By Matt Taibbi, RollingStone.com. Posted February 28, 2008.

He's gone from laughingstock to presumptive nominee by campaigning for World War III. So why do conservatives fear him?


It's the day before the Virginia primary, and darkness has fallen outside the Aviation Museum in Richmond. Inside, presumptive Republican nominee John McCain stands proudly before a museum-exhibit version of his own A-4 Navy jet fighter, plowing through the Poconos-stand-up portion of his stump speech.

I've heard this shtick so many times by now that a kind of campaign echolalia has kicked in -- I find myself involuntarily blurting out McCain's punch lines before he even starts a joke. At present, we're about two minutes shy of a prison joke that ends with The food was a lot better in here when you were governor!

I clench my teeth, bracing for impact.

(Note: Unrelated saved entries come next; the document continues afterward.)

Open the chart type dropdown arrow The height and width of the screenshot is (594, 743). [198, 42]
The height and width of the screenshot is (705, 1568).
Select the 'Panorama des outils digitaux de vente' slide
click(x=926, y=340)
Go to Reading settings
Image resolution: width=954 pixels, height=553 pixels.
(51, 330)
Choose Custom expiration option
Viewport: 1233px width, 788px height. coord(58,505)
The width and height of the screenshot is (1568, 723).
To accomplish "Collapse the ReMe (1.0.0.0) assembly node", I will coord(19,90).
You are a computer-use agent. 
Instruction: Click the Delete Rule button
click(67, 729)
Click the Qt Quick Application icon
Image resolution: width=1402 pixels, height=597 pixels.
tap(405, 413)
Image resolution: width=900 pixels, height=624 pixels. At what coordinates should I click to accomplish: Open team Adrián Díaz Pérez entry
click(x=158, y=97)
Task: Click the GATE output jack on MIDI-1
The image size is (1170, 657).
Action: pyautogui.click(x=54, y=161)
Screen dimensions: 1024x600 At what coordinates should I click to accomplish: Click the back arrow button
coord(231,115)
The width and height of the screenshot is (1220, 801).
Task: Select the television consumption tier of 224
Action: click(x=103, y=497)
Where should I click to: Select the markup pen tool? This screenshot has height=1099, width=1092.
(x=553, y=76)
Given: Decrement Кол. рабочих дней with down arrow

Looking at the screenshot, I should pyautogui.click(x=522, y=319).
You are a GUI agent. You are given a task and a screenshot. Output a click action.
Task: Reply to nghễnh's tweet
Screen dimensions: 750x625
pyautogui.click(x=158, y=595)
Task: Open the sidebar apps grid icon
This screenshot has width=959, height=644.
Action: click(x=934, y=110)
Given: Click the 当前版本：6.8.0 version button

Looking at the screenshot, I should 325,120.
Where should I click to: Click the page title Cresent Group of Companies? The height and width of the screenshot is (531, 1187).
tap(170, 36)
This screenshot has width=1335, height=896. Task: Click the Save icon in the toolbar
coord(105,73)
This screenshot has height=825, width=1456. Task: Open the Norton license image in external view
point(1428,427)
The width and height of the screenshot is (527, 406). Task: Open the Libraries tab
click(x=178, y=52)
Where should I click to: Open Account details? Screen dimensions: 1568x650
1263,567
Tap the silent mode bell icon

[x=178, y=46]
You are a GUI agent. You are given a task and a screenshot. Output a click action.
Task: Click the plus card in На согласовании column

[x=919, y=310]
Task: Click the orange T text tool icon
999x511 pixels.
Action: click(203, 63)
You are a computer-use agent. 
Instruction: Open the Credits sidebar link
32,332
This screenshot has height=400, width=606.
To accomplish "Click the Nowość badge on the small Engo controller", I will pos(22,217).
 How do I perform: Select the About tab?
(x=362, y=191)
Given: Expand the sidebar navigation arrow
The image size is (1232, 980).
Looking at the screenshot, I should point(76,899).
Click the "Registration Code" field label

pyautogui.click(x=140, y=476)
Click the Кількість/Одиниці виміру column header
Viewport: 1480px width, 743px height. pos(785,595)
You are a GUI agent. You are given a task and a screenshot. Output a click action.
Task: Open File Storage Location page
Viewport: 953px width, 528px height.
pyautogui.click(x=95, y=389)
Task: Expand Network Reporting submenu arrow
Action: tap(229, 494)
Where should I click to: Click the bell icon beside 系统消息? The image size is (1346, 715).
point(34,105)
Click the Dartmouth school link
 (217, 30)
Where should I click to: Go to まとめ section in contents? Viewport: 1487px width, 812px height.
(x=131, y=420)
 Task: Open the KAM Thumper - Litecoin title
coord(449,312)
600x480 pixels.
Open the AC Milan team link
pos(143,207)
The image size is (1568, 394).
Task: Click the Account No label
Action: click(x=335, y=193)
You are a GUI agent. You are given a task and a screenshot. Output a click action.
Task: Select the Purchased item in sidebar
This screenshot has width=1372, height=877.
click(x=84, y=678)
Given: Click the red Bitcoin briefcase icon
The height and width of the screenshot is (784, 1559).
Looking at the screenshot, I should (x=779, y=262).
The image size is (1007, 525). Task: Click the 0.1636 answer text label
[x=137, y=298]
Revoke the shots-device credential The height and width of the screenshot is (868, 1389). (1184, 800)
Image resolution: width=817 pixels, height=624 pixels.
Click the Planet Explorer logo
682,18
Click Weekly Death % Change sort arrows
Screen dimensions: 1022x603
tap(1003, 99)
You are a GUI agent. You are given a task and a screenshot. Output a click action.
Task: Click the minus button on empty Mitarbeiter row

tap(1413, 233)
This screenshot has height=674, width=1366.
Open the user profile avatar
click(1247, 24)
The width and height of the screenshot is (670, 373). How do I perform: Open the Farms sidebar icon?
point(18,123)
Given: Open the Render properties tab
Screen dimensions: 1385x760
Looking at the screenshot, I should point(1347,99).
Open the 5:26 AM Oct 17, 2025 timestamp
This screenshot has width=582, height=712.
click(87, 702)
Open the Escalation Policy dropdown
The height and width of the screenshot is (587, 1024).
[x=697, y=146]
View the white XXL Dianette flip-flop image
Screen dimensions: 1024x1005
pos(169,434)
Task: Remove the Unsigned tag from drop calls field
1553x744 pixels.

Behind me, a pair of aging Soccer Moms in acrylic sweaters sing McCain's praises. "I can't even imagine being a prisoner of war," says Mom Number One. "It must be so hard."

"Yeah," agrees Number Two. "You know he won't surrender over there."

"Mm-hmm," says the first. Then, after a pause: "Oh, hey, you know what I watched yesterday? Saving Private Ryan. And We Were Soldiers."

"Oh, those are great war movies," says Mom Number Two. "Great war movies."

Another pause. Then, "Oh, I went to that new buffet," says Mom Number One. "The one with the salads. I have to say, I'm not that into sweetbreads."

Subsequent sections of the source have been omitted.